### Extract
+ + +

# Knife made for Skullbound TV's Jana Waller



## godogs57 (Oct 15, 2019)

This knife was delivered to Jana prior to my elk hunt a couple of weeks ago. It's one of my basic hunter models utilizing CPM 154 stainless steel with desert ironwood handles, pink liners and mosaic pins. She told me she was very pleased with it and that it would get plenty of use. Jana is an amazing hunter and huge supporter of our second amemdment rights as well as hunters everywhere. Thanks for looking.


----------



## Horns (Oct 16, 2019)

That’s a super looking knife


----------



## Thunder Head (Oct 16, 2019)

Simple and beautiful. I like it.


----------



## John Cooper (Oct 16, 2019)

Great looking blade!!


----------



## walkinboss01 (Oct 16, 2019)

Very good looking blade


----------



## wvdawg (Oct 21, 2019)

Very fine work!


----------



## Bkeepr (Oct 22, 2019)

beautiful knife!


----------



## Big7 (Oct 22, 2019)

godogs57 said:


> This knife was delivered to Jana prior to my elk hunt a couple of weeks ago. It's one of my basic hunter models utilizing CPM 154 stainless steel with desert ironwood handles, pink liners and mosaic pins. She told me she was very pleased with it and that it would get plenty of use. Jana is an amazing hunter and huge supporter of our second amemdment rights as well as hunters everywhere. Thanks for looking.
> 
> View attachment 986796View attachment 986797



EXCELLENT !! 

Both of you are very happy with the transaction, I'm sure !!

Really a great crafted knife !!!!!


----------



## Dub (Dec 3, 2019)

Very attractive.



Knife looks great, too.


----------



## KyDawg (Dec 3, 2019)

Love the handle, beautiful knife.


----------



## godogs57 (Dec 3, 2019)

Jana just contacted me yesterday evening bragging on the knife and how well it worked on her Montana buck she had just taken. I’ll post a pic or two later.


----------



## godogs57 (Dec 8, 2019)

She sent me a couple of pics...here ya go.


----------



## georgia_home (Dec 8, 2019)

Nice to see it fulfilling its purpose!


----------



## 10mmhunter (Dec 9, 2019)

That’s awesome, great pics!


----------



## Anvil Head (Dec 10, 2019)

Knife is not much of a knife unless it has an occupation. Nice pics!


----------

+ + +

### Record set

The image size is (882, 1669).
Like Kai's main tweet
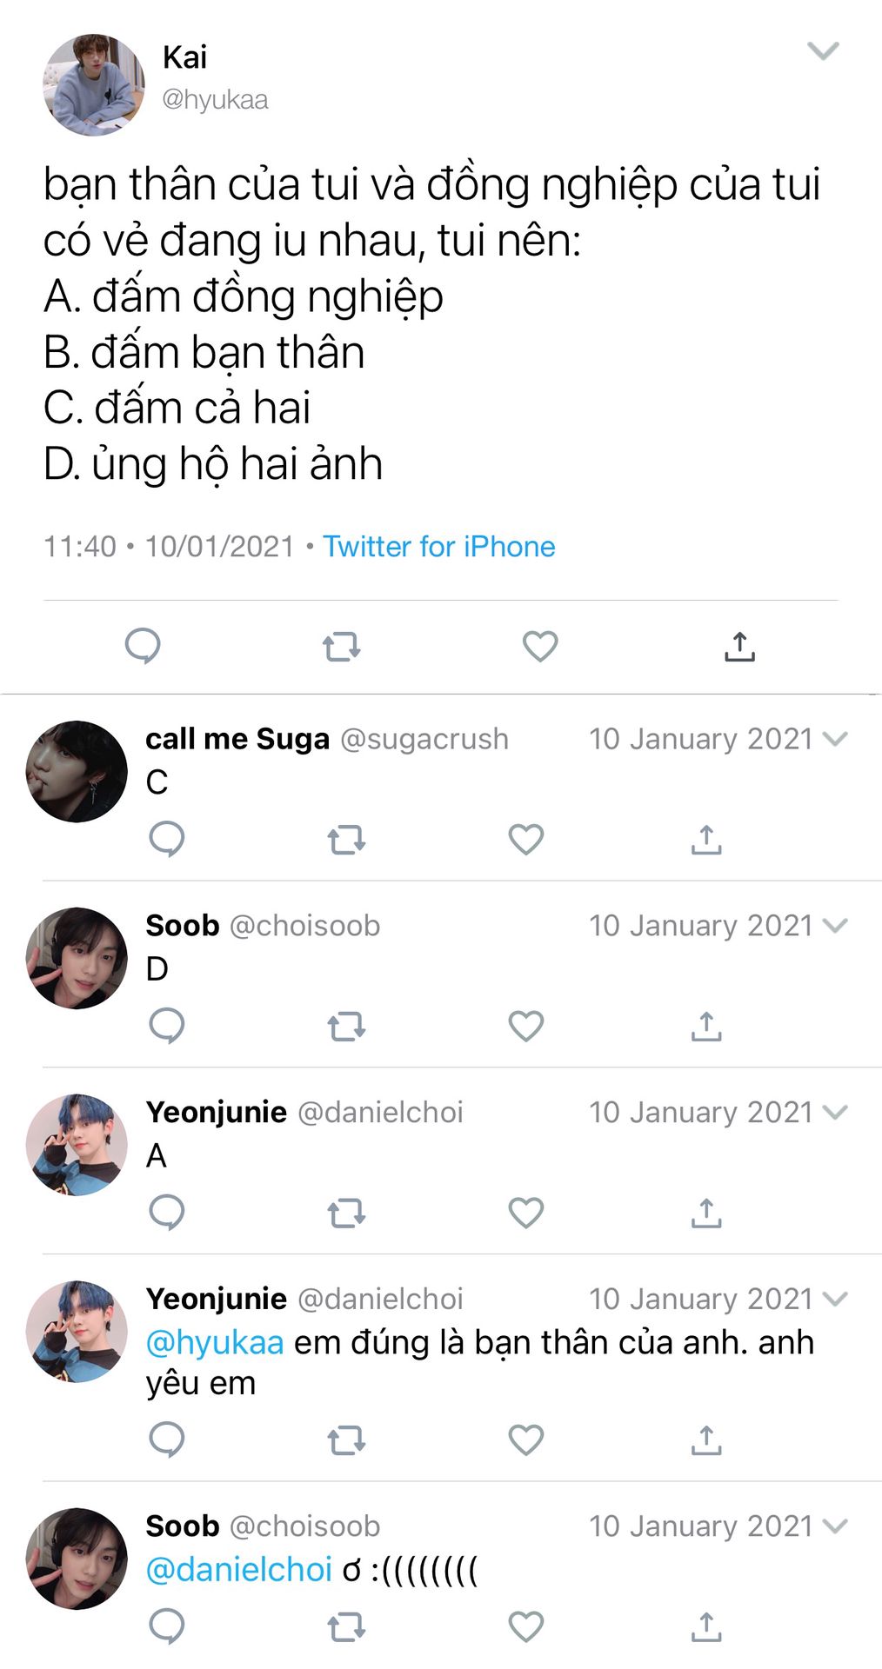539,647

+ + +

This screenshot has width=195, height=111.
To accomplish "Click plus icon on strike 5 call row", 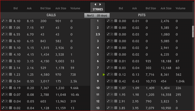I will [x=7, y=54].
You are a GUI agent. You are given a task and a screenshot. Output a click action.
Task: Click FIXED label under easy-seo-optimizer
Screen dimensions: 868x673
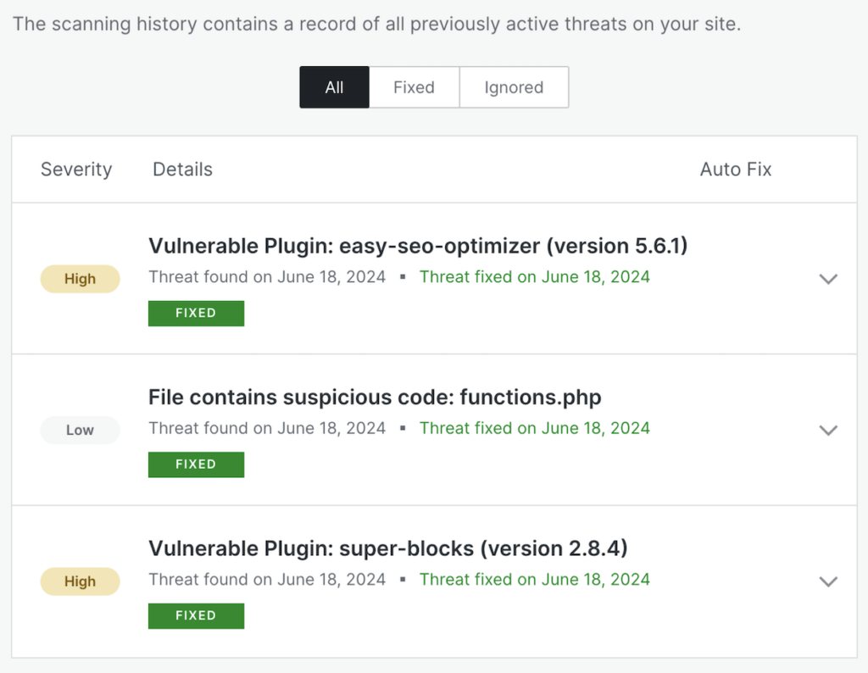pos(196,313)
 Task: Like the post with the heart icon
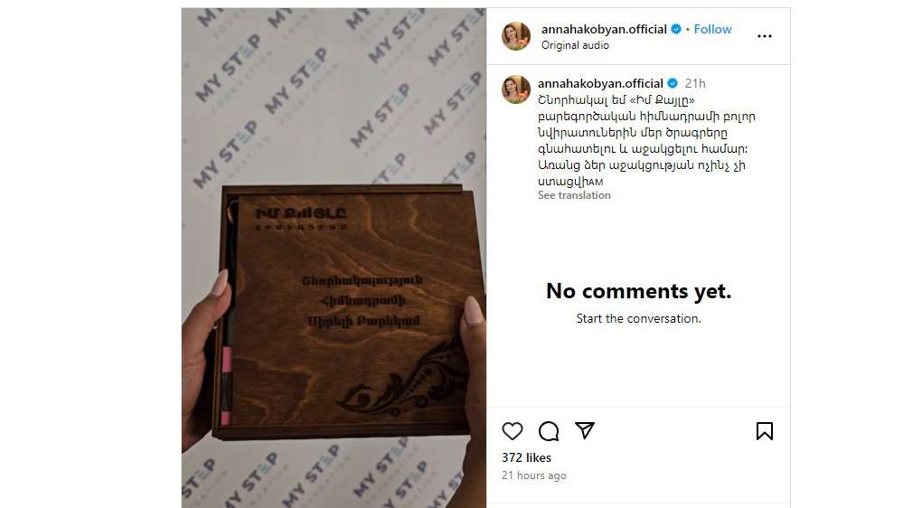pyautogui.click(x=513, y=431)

+ + +

### Exercise details
In the forum thread about the knife, rewrite the passage starting at "Jana just contacted" and ending at "or two later.", putting "this morning" in place of "yesterday evening".

### Problem solution
Jana just contacted me this morning bragging on the knife and how well it worked on her Montana buck she had just taken. I’ll post a pic or two later.